In coupled neurons, the SNR difference reflects the learning efficiency of transitioning from state S to its successor S + 1. Thus, it serves as a metric to quantify the importance of each experience. A larger SNR difference corresponds to a higher priority level, as it indicates a greater contribution to improving the current policy. Here, D_t represents the SNR difference of a neuron transitioning from state S to S + 1, dynamically guiding the prioritization of critical experiences in the replay buffer. The SNR difference is defined as follows:

D_{t} = S N R (s_{t + 1}, a^{'}) - S N R (s_{t}, a_{t})

(12)

where SNR(s_t₊₁, a’) is the signal-to-noise ratio value of the neuron after performing the a’ action in the S_t₊₁ state, and SNR(s_t, a_t) is the signal-to-noise ratio value of the neuron after performing the a_t action in the S_t state. The core of the optimization method is to filter the playback area data through the SNR difference from noise. The deep reinforcement learning training methods designed in this paper are shown in Figure 1:

As illustrated in the figure above, the process unfolds as follows: First, the agent continuously interacts with the environment, predicting the next action via the online network and collecting training experiences. These experiences undergo SNR difference computation and data filtering before being stored in the experience replay buffer. Once sufficient data accumulates in the buffer, a batch of data is sampled. The online network computes the predicted Q-values, while the target Q-network calculates the target Q-values. The deep network is then trained to update Q-values by minimizing the loss function through gradient descent. After a predefined number of iterations, the parameters of the online network are copied to the target Q-network to synchronize their weights.

2.3. System Flow Design

In coupled neuron models, the SNR serves as a core metric for quantifying the proportion between the signal and background noise, reflecting signal quality. A high SNR indicates clearer signals with reduced noise interference, while a low SNR may degrade system performance.
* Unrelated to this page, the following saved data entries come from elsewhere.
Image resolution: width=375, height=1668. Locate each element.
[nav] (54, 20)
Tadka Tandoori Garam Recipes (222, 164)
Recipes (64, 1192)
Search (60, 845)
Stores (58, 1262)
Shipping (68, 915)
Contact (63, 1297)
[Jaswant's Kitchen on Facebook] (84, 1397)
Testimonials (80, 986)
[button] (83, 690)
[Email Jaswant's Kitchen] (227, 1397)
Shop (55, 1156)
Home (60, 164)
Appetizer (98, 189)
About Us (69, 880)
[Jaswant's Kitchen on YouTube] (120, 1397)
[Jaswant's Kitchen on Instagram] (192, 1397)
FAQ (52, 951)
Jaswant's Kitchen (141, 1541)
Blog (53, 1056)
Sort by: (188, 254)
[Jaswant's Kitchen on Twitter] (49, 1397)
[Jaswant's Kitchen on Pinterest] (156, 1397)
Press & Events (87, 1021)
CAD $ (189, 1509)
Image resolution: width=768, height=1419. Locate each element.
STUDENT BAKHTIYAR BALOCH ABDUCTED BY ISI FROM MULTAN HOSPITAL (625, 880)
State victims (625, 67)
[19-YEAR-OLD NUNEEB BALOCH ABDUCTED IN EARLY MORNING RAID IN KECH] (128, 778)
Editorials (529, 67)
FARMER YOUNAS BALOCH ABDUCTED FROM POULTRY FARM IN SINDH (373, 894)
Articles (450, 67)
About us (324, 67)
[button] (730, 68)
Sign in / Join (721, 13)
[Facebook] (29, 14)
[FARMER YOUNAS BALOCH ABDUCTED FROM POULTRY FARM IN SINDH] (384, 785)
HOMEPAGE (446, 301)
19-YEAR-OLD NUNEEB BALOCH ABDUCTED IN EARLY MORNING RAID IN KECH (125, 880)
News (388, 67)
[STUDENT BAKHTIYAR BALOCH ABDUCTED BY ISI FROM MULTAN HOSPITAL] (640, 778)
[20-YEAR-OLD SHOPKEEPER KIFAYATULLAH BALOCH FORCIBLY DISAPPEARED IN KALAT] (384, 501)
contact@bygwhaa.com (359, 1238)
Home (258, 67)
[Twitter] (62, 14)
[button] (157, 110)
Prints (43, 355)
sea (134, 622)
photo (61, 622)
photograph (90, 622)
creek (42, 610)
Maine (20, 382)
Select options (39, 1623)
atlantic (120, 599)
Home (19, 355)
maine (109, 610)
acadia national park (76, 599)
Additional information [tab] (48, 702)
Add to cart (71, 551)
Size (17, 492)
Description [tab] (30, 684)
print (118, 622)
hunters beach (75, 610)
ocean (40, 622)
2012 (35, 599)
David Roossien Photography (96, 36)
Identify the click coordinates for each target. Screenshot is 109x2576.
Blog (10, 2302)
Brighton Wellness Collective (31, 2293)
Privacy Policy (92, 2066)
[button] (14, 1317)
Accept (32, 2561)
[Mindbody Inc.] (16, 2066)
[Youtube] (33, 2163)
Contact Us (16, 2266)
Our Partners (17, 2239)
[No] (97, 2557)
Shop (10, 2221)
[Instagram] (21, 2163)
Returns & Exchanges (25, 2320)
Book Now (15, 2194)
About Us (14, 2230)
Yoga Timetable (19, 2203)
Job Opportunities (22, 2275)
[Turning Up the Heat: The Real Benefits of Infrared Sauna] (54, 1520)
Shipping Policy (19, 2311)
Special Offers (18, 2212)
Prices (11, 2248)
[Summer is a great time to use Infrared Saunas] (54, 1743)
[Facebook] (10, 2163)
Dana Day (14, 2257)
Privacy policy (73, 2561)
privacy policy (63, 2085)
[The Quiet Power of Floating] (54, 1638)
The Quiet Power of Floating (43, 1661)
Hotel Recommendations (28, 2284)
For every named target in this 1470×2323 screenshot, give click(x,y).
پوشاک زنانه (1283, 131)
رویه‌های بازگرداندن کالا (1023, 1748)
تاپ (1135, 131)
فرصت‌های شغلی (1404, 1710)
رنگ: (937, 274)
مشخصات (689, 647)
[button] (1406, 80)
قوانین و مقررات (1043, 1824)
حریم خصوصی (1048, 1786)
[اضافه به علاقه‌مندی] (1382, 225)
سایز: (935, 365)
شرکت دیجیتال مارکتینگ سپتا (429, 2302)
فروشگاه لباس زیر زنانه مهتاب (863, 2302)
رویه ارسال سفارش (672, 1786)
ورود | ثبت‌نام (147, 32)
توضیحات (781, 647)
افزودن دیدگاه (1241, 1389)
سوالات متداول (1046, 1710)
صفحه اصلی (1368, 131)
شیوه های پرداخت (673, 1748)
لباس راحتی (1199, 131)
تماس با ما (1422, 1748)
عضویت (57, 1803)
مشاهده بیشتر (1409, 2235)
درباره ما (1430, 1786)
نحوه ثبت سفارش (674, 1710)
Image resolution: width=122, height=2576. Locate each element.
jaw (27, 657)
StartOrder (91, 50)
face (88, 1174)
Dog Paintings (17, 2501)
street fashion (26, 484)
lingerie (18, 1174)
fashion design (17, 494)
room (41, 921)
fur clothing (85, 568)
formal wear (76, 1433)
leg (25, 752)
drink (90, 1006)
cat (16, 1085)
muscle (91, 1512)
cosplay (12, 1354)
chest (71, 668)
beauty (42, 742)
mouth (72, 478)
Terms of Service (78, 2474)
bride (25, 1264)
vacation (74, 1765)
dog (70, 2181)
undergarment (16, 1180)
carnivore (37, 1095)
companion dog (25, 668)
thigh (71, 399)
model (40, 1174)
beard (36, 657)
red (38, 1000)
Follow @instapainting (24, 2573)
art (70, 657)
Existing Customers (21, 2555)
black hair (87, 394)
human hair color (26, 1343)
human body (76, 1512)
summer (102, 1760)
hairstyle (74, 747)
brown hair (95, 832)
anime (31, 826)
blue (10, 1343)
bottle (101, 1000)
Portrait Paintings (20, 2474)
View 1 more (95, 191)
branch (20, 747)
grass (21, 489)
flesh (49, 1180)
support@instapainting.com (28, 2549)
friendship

To address this, this paper proposes an SNR-based experience replay method, which enables the DRL algorithm to achieve convergence more efficiently. Leveraging the improved algorithm, we optimize the parameters of the coupled neuron model to obtain enhanced model parameters and SNR levels. These advancements are subsequently applied to bearing fault detection, demonstrating improved diagnostic accuracy and robustness. Figure 2 shows the schematic diagram of this method, as follows:

Information gathering: To address the operational specifics of bearings, sensors are strategically placed at critical locations to record bearing fault signals, ensuring data accuracy and reliability. These signals are subsequently fed into coupled neurons to extract parameter information from the neuron model. Initial training is then conducted, where the collected data is used to initialize the policy network. This initialization accelerates the transition of the initial network to a stable operational state, enabling rapid convergence and robust performance in subsequent training phases.
Establish an experience playback area: The pre-trained optimal data is utilized as the initial state of the coupled neurons for further optimization. After the agent selects an action, the first training experience comprising the current state, action, reward, and next state is generated. The SNR difference for each state is then calculated. Using the SNR as the evaluation metric, the training experiences are filtered before being stored in the experience replay buffer. The system checks whether the number of accumulated experiences meets the minimum training batch size. If not, the agent continues to select actions and interact with the neurons to collect subsequent training data. This iterative process repeats until the experience replay buffer contains sufficient data to fulfill the minimum batch requirement, ensuring stable and efficient training initialization.
Train the network to get the optimal parameters: Once the experience replay buffer accumulates sufficient training data, the network training process begins. A mini-batch of data is sampled from the buffer, and the online network computes predicted Q-values for these experiences. The target Q-network is then used to calculate target Q-values. The loss function derived from these values is minimized via backpropagation, and gradient descent is applied to update the weight parameters of the online network. After a predefined number of training iterations, the parameters of the online network are copied to the target Q-network, effectively creating a deep duplicate of the online network at periodic intervals to stabilize training. Finally, the system checks if the predefined number of training iterations is reached. If not, the agent selects the action with the highest Q-value (predicted by the online network) for the current state, continuing the cycle of interaction, experience collection, and network refinement until convergence criteria are met.
Parameter output and troubleshooting: If the training iterations meet the predefined target, the optimal parameter set and the highest achievable SNR are output and integrated into the coupled neuron model for fault diagnosis. Subsequently, advanced spectral analysis techniques are applied to deeply extract characteristic frequencies in bearing signals that correlate strongly with fault patterns. This approach not only significantly enhances diagnostic efficiency but also improves the accuracy of fault detection. Furthermore, by enabling early-stage fault identification and intervention, the method drastically reduces equipment downtime. Such capabilities hold immeasurable value for ensuring production continuity and operational efficiency in industrial settings.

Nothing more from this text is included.